Luckily, while over at ATI, we were able to grab a sneak peak at Nintendo's upcoming Gamecube game system. Powered by a "heavily modified" IBM PowerPC processor and an ATI graphics chip with integrated north and south bridge produced by ArtX who ATI purchased about a year ago. We were told that the sample we saw was actually only one of about nine Gamecubes out there. We were not able to play the system, or even see it run a demo, but we were able to get a bit more info on Gamecube as well as a few pictures.

As you can see, the dominate chip on the Gamecube's PCB is the ATI graphics processor with integrated north bridge and south bridge. ArtX, the company ATI acquired to win the Nintendo contract, has been working on this chip for quite some time. Although we were not able to get more specifications other than those already published, it seems that the ATI/ArtX team has done their job, as it appears that the Gamecube has some massive power.

The Gamecube will have a number of features that we currently wish more systems had. First, the Gamecube is able to accept memory cards for both storage of saved games as well as what was hinted at as downloadable demos. The feature that would allow such access would be provided by either a modem or a broad-band solution that snaps onto the bottom of the system.

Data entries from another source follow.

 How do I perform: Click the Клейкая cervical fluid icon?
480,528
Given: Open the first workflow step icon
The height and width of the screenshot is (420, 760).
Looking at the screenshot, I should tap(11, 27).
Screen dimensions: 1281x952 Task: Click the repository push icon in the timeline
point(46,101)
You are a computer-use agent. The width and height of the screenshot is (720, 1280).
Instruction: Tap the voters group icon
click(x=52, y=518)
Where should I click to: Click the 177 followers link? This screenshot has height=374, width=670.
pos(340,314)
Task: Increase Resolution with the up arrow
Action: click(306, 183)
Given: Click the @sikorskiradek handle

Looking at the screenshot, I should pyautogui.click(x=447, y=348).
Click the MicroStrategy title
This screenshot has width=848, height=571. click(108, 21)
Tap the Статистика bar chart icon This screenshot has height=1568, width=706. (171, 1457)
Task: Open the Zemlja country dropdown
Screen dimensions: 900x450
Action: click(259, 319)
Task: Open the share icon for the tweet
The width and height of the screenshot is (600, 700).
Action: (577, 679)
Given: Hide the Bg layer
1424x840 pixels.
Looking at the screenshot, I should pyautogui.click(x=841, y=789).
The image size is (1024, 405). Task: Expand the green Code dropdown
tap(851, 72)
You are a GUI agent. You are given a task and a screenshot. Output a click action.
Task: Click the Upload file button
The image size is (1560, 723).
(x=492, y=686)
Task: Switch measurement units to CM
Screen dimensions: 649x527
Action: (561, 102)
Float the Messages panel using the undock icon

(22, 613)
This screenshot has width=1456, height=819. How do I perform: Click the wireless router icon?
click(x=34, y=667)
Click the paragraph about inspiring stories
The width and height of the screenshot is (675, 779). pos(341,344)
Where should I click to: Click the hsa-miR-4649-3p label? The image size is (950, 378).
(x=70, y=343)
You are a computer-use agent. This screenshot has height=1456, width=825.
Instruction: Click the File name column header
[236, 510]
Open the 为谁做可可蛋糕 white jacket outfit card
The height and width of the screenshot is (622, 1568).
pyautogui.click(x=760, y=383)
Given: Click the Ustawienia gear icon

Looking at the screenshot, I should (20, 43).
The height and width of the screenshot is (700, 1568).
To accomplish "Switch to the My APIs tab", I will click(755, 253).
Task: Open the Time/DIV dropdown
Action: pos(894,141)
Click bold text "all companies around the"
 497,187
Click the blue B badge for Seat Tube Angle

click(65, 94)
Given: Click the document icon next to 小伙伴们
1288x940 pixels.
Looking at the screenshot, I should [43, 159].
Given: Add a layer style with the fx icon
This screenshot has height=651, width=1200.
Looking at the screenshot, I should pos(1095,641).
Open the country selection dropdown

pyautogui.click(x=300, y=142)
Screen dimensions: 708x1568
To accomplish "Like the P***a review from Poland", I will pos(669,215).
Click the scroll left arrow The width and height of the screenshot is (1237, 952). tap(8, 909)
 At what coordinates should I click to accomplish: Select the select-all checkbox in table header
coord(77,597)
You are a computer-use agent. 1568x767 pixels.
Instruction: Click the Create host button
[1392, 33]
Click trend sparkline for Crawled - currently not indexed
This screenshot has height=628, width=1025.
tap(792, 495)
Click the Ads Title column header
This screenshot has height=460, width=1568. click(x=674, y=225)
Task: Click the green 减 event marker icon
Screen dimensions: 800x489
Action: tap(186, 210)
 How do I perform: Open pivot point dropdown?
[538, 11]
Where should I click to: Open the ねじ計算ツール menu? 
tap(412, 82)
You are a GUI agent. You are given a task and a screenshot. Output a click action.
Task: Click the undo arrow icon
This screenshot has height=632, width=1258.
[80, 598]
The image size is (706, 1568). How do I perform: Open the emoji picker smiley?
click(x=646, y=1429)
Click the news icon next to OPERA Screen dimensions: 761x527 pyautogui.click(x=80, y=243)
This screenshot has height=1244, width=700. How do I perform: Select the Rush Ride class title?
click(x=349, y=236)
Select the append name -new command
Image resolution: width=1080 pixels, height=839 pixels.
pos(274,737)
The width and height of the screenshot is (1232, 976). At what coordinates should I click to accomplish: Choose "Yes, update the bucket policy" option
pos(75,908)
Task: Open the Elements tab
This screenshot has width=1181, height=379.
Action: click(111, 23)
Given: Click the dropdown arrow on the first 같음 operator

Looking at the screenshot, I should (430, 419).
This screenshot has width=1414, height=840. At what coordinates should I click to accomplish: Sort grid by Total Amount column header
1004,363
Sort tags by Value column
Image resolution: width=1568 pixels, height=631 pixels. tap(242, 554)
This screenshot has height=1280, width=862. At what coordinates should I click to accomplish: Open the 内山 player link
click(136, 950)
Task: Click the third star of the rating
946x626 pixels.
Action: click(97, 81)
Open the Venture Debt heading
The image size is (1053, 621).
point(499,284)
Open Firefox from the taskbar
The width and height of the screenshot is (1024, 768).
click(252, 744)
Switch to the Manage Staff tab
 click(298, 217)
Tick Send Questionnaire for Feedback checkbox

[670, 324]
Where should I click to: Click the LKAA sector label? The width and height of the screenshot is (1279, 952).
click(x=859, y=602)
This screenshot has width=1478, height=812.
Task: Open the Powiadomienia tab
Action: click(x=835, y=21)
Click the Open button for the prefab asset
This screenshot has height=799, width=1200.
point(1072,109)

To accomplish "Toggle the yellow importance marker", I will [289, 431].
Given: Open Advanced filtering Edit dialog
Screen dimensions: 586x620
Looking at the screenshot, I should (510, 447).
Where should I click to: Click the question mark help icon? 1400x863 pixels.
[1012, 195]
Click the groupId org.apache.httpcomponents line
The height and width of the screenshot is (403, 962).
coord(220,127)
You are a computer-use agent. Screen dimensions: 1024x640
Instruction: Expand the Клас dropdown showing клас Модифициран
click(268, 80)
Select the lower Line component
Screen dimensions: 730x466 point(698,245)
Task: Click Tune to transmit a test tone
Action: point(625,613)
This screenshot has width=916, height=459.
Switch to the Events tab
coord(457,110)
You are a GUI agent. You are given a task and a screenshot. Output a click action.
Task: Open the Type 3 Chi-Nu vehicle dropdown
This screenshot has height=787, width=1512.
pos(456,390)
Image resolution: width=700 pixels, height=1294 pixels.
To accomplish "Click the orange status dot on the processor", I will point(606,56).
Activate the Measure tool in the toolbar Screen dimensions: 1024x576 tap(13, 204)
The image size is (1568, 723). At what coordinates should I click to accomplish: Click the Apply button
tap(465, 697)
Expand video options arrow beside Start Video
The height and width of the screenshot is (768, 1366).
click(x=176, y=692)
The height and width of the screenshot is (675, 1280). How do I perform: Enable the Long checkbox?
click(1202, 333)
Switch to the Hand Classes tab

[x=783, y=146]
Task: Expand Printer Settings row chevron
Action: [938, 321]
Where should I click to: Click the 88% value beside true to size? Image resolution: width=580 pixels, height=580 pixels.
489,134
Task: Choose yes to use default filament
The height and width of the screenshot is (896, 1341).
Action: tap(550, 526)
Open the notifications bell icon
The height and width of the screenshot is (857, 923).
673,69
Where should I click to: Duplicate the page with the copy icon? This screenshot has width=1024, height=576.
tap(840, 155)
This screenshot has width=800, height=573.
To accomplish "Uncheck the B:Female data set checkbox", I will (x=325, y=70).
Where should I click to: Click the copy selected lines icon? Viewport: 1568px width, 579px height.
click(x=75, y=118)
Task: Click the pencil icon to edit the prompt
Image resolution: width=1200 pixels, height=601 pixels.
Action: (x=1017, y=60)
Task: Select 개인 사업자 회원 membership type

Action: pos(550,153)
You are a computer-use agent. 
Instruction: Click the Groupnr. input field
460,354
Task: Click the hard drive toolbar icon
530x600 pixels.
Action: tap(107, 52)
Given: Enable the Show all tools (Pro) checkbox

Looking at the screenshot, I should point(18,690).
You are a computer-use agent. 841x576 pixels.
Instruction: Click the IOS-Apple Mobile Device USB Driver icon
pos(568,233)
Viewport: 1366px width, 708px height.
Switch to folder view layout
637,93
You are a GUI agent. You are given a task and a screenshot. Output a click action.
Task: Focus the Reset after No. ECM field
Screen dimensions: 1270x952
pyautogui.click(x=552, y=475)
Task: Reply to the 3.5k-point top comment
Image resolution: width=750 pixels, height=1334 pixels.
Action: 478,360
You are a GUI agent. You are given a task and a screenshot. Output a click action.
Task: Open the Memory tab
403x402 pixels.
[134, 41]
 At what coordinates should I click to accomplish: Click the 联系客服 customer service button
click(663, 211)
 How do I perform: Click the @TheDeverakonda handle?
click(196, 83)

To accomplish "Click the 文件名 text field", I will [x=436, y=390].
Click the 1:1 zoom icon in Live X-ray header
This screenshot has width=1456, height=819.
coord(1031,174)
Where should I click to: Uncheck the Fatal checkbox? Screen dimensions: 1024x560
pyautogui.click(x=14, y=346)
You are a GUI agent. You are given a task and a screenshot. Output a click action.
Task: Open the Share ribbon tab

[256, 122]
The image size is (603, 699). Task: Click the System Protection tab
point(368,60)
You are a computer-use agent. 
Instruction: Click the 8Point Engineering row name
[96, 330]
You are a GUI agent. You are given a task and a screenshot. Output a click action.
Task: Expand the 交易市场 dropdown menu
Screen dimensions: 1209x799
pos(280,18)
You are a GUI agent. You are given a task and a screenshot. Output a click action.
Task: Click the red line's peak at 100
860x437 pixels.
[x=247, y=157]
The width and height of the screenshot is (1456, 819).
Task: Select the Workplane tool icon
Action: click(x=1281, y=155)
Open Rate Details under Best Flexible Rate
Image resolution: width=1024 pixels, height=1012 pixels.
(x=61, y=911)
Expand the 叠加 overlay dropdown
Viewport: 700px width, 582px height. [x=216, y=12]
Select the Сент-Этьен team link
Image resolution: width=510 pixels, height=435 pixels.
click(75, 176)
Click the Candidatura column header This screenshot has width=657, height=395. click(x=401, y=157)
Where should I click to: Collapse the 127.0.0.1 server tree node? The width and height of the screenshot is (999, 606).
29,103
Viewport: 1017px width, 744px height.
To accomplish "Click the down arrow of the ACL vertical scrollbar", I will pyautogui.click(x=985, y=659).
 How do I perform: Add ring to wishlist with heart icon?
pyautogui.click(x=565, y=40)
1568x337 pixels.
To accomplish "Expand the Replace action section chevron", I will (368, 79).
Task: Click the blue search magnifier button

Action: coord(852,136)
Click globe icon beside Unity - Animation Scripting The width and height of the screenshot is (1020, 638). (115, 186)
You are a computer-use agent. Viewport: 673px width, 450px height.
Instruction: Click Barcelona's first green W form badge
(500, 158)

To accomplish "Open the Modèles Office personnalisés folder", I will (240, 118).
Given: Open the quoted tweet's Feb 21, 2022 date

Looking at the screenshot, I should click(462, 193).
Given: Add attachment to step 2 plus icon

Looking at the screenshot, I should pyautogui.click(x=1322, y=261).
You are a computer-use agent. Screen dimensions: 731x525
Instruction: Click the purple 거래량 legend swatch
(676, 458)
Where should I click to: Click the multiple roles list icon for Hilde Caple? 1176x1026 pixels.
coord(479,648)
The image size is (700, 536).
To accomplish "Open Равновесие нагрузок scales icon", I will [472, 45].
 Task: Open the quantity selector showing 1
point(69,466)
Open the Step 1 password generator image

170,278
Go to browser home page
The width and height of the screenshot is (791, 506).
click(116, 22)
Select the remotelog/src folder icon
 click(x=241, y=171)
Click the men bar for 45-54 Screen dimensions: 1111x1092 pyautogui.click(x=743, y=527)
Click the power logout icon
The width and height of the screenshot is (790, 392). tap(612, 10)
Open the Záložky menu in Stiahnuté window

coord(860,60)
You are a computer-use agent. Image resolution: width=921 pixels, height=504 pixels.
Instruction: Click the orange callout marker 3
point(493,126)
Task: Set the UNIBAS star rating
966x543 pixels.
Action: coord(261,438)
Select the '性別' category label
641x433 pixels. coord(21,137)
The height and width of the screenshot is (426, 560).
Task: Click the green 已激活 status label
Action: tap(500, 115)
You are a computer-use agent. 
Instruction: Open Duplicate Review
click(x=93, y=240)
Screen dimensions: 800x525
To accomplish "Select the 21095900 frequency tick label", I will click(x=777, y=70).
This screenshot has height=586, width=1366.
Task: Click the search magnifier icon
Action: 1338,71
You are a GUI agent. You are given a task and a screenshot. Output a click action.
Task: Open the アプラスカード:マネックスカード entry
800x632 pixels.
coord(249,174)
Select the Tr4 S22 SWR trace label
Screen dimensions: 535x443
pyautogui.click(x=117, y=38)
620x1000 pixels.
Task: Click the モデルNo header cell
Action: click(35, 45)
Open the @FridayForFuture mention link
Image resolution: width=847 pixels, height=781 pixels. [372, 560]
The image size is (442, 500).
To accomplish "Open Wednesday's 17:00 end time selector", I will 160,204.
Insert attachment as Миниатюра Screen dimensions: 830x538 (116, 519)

The memory system on the Gamecube is actually DRAM modified to perform like cache. ATI claims that this memory should provide very low latency, high speed memory transfers for temporary data storage, at a fraction of the cost of conventional SRAM (cache). This is one memory innovation that we hope will move to the PC market soon, as it promises to ease the memory bandwidth limitations we find in the majority of graphics cards today.

Finally, we learned a bit about how Nintendo plans on selling the Gamecube. It seems that there will be two models of the Gamecube, both with the same speed but one with an additional feature: DVD playback. Nintendo wants to make the Gamecube very competitively priced, staying away from the high cost, feature rich systems that we see now, and producing a lower cost system with high performance. For these users, Nintendo will have a lower priced Gamecube system that is only a game system. A higher cost model is also planned, and this one seems to be targeted at the PlayStation 2 market as it contains the same features as the lower end system with the additional ability to play DVD movies as well as Gamecube games.

All in all it seems that the Gamecube will be one powerful gaming system. To bad we still have quite a bit of time before it hits the market.